The language of the bill is below. The bill number is Senate Bill 754 (author: Wendy Davis of Fort Worth), and its twin is House Bill 1062 (author: Lon Burnam, also of Forth Worth). (Hmm … do you think the guys at Rahr & Sons had something to do with this?)
I am a bit concerned that it specifies "ale" and "malt liquor" but not beer. I know that those words have specific (albeit arbitrary and inaccurate) meanings for the Texas Alcoholic Beverage Commission. I'll investigate further and give you an update. (SEE END OF THIS POST FOR UPDATE AND EXPLANATION)
A BILL TO BE ENTITLED AN ACT relating to the sale of ale and malt liquor by brewer's permit holders.

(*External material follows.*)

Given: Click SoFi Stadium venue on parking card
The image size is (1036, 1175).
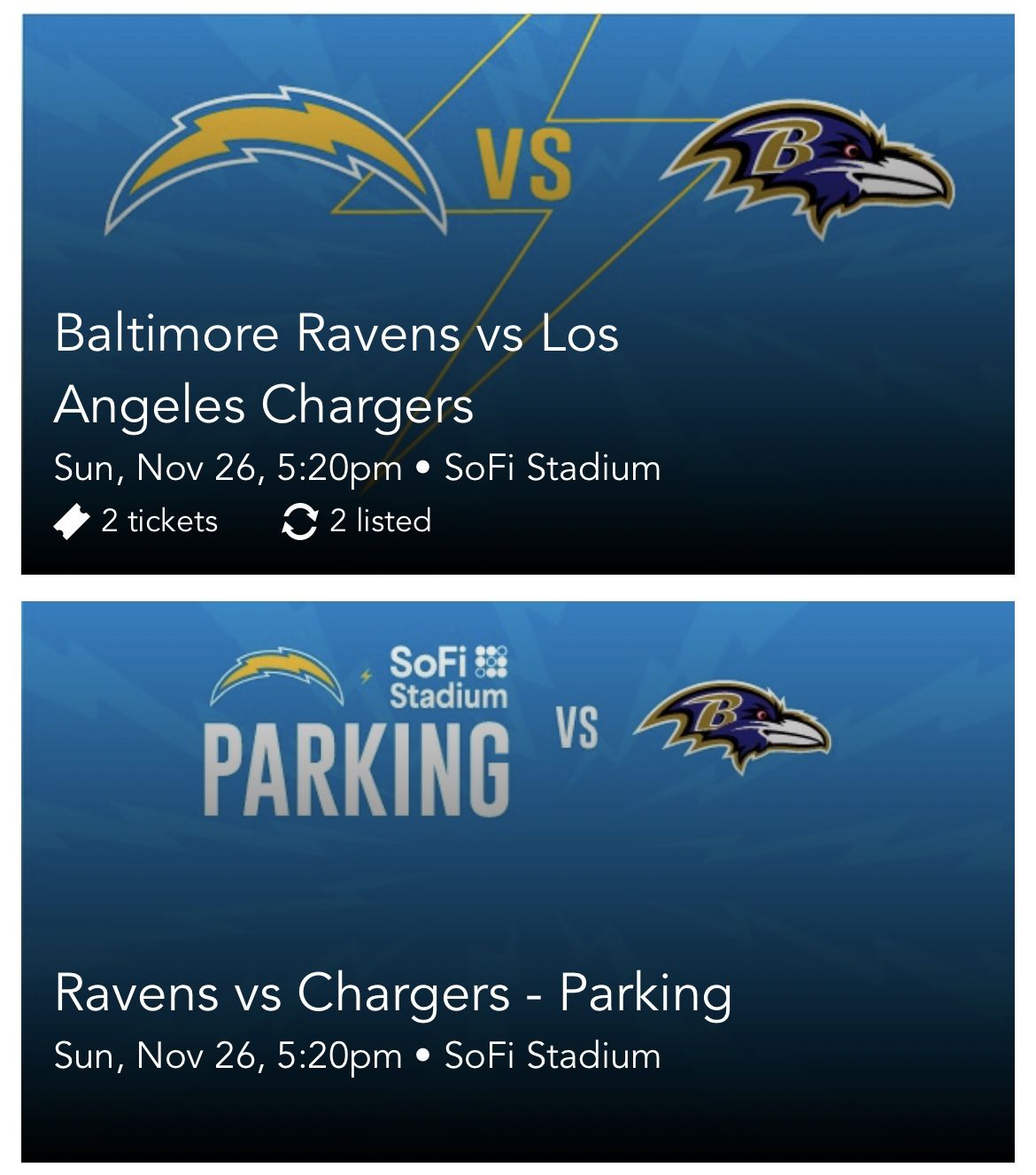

BE IT ENACTED BY THE LEGISLATURE OF THE STATE OF TEXAS:
SECTION 1. Section 12.01, Alcoholic Beverage Code, is amended by adding Subsection (c) to read as follows:
(c) The holder of a brewer's permit whose premises is located in an area where the sale of ale and malt liquor is legal and who produces at least 1,000 barrels of ale or malt liquor a year may sell ale and malt liquor manufactured or bottled on the permitted premises to ultimate consumers:
(1) in unbroken packages for off-premises consumption in an amount that does not exceed 35,000 gallons annually; and
(2) for consumption on the brewery premises if the brewery is located in an area where the sale of ale and malt liquor for on-premises consumption is legal.
SECTION 2. This Act takes effect September 1, 2009.

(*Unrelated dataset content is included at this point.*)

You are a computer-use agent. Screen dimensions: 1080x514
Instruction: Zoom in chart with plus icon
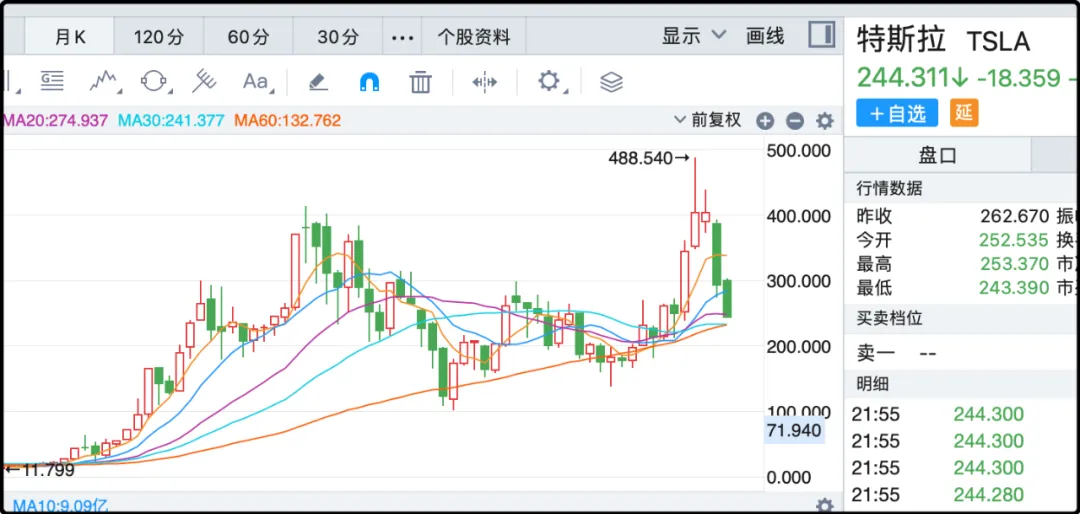(765, 121)
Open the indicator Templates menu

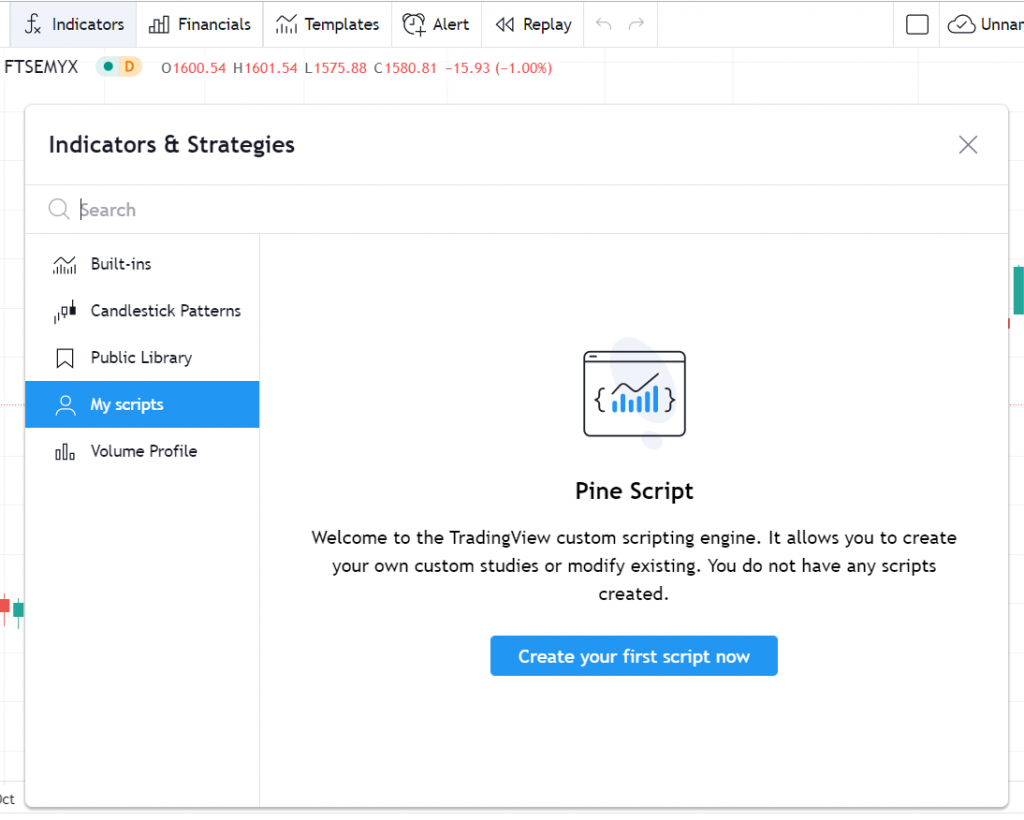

UPDATE: Okay, as promised here's what the "ale" and "malt liquor" language is about. Definitions, according to the TABC and Texas Legal Code:
"Ale" or "malt liquor" means a malt beverage containing more than four percent of alcohol by weight.
"Beer" means a malt beverage containing one-half of one percent or more of alcohol by volume and not more than four percent of alcohol by weight, and does not include a beverage designated by label or otherwise by a name other than beer.As I said, the definitions are arbitrary and have nothing to do with proper terminology as used by brewers. Those definitions could cause some problems, though: I just did a quick check of one brewer's website, and noticed that Saint Arnold would be able to sell some of its beers, but not all (their Wheat is 3.9% ABW, and thus fits the definition of "beer" and would be excluded by this bill). If the bill can even get a hearing, the authors may want to include "beer" in the bill as well.
UPDATE 2: On Sunday, the Fort Worth Star-Telegram's J.R. Labbe wrote an editorial favoring this bill, and did a good job previewing the battle that could kill this bill: Although lawmakers love to extol the virtues of small business, they also like the campaign cash that might come from big distributors who prefer to be the only game in town for beer sales.